Figure 1: Synthesis rout for compounds 3 and 7

Figure 2 Synthesis rout for compounds 9a,b, 11, 13a,b and 15

The last reaction of compound 3, was performed with ω-bromo-4-methoxyacetophenone (14), and the 4-methoxyphenylbutenyl derivative 15 was afforded. The elucidation of this structure was based on analytical and spectral data. Compound 15 was reacted with either potassium cyanide (16a) or potassium thiocyanate (16b) to form either the 4-methoxyphenylbutenyl cyanide derivative 17a or 4-methoxyphenylbutenyl thiocyanide derivative 17b, respectively. The structures of compounds 17a,b were verified by analytical and spectral data. Compound 17a underwent a cyclization in presence of sodium ethoxide to afford pyridine derivative 19 via formation of intermediate 18. The structure of compound 19 was then confirmed. The 1HNMR spectrum of compound 19 detected the presence of singlet at δ = 3.68 ppm, which indicates the presence of 3H of CH3 group; three singlets at δ = 4.38, 4.93 5.33 ppm, which indicate the presence of 3NH2 groups; a singlet at δ = 5.77 ppm, which indicates the presence of 1H of imidazolidindione ring; a singlet at δ = 7.14 ppm which indicates the presence of 1H of pyridine ring; a doublet of doublets at δ = 7.28-7.49 ppm corresponding to 4H of benzene ring and two singlets at δ = 8.41, 8.82 ppm, which indicate the presence of 2NH groups. Compound 15 was reacted with either hydrazine hydrate (20a) or phenyl hydrazine (20b) to produce hydrazono derivatives 21a,b, respectively. The structures of these compounds were confirmed by analytical and spectral data. The latter products underwent a cyclization to form pyrrole derivatives 23a,b through the intermediate formation of 22a,b, respectively.

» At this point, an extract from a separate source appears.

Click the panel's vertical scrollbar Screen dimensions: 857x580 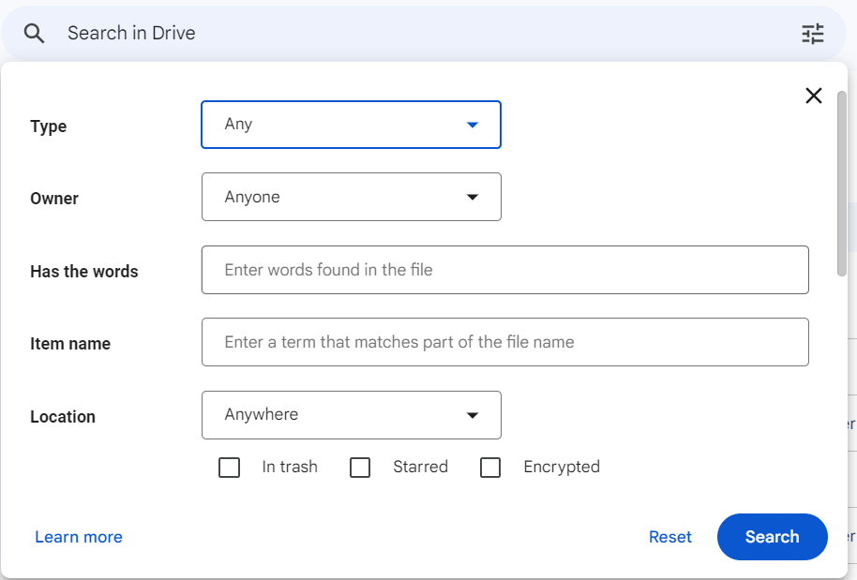click(x=842, y=183)
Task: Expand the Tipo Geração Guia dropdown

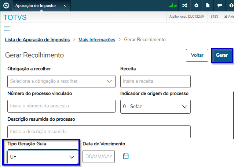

The structures of compounds 23a,b were confirmed using analytical and spectral data. The 1HNMR spectrum of compound 23a detected the presence of a singlet at δ = 3.27 ppm, which indicates the presence of 3H from a CH3 group; four singlets at δ = 4.38, 4.59, 4.95, 5.23 ppm, which indicate the presence of 4NH2 groups; a singlet at δ = 5.63 ppm, which indicates the presence of 1H of imidazolidindione ring; a multiplet at δ = 6.95-7.28 ppm corresponding to 4H of benzene ring and 1H of pyrrole ring and three singlets at δ = 8.51, 8.77, 9.38 ppm, which indicate the presence of 3NH groups. Finally 5-ureidohydantion (2) was reacted with compounds 24a,b,c to produce iminopyrimidine derivatives 25a,b,c, respectively and the structure of these compounds were confirmed by analytical and spectral data.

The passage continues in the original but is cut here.